Comment diagnostiquer l’encensement chez le cheval ?
Le diagnostic de l’encensement chez le cheval reste très complexe. Il repose plus sur des critères d’exclusion, c’est-à-dire sur l’élimination des différentes causes possibles avant de conclure à un véritable headshaking. Il peut donc être long à établir. Le vétérinaire cherchera, notamment, à dépister :
- Un trouble purement comportemental comme les stéréotypies, fréquentes chez le cheval. Il s’agit de mouvements répétitifs, réalisés sans raison apparente, qui ne présentent généralement pas de caractère de gravité compte tenu de leurs faibles durée et intensité. Ces stéréotypies apparaissent dans des contextes spécifiques (isolement social, ennui, stress, insuffisance de fourrage, etc.). Toutefois, contrairement au headshaking, le hochement de tête stéréotypé du cheval présente la particularité de répéter un seul et même mouvement.
- Une gêne ou des douleurs au niveau de la bouche : il peut s’agir de problèmes dentaires (présence d’une surdent, inflammation de la gencive, carie, etc.), d’une mauvaise conformation des mâchoires entrainant une malocclusion (cheval prognathe ou bégu), d’affections des muqueuses de la joue ou du palais, d’inflammations causées par le mors, etc.
- Une gêne ou des douleurs au niveau des sinus telles qu’une sinusite infectieuse d’origine bactérienne, fongique ou parasitaire, une rhinite équine (d’origine allergique ou non), etc.
- Une gêne ou des douleurs au niveau de la gorge comme dans le cas de la gourme, une angine d’origine bactérienne extrêmement contagieuse qui provoque des abcès au niveau des nœuds lymphatiques de la gorge.
- Une affection des poches gutturales (situées de chaque côté de la gorge) telle que la mycose, maladie très grave d’origine fongique qui entraine des difficultés de déglutition et un saignement de nez abondant pouvant s’avérer fatal.
- Une atteinte des oreilles comme l’otite qui peut être d’origine bactérienne ou fongique (otite mycosique).
- Une atteinte des yeux telle qu’une conjonctivite allergique (inflammation de la conjonctive) ou une uvéite (inflammation des structures internes de l’œil).
Toutes ces pistes diagnostiques sont investiguées avant d’évoquer un headshaking, comme nous l’explique en vidéo Ludovic Tanquerel, vétérinaire au sein de l’Hôpital des équidés de l’EnvA. De multiples examens peuvent être réalisés en complément du recueil de l’histoire des troubles et de l’examen clinique : scanner de la tête, radiographie, endoscopie, etc
Comment soigner le headshaking ?
Les traitements conservateurs
Comme le diagnostic, le traitement de l’encensement chez le cheval s’avère complexe, reposant sur l’association de différentes techniques et molécules combinées selon le profil de l’animal et la sévérité du trouble. Le vétérinaire peut recourir à l’administration de médicaments spécifiques à base de chromoglycate sodique, de carbamazépine, de gonadotrophine ou de cyproheptadine afin de soulager le cheval.

• _DONNÉES ENREGISTRÉES_:
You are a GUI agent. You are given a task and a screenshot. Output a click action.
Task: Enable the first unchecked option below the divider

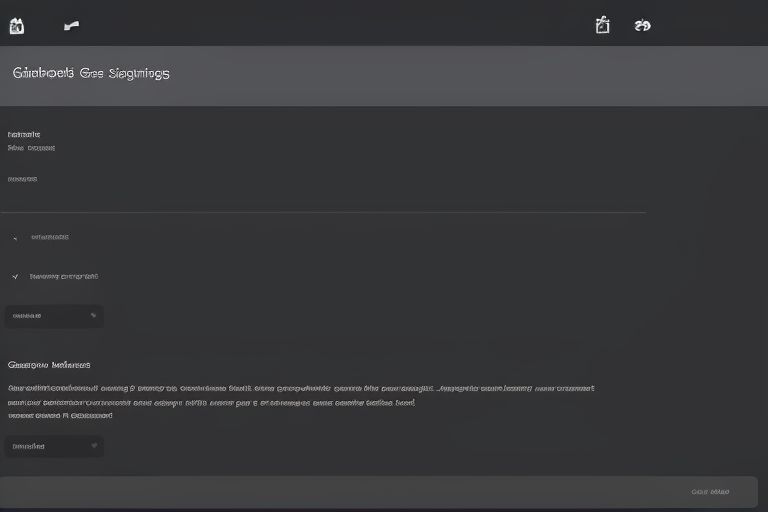pyautogui.click(x=49, y=238)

• _ÉNONCÉ DU PROBLÈME_:
Selon le texte du document, quelle particularité distingue le hochement de tête stéréotypé du cheval par rapport au headshaking ?

• _RÉPONSE_:
Il répète un seul et même mouvement.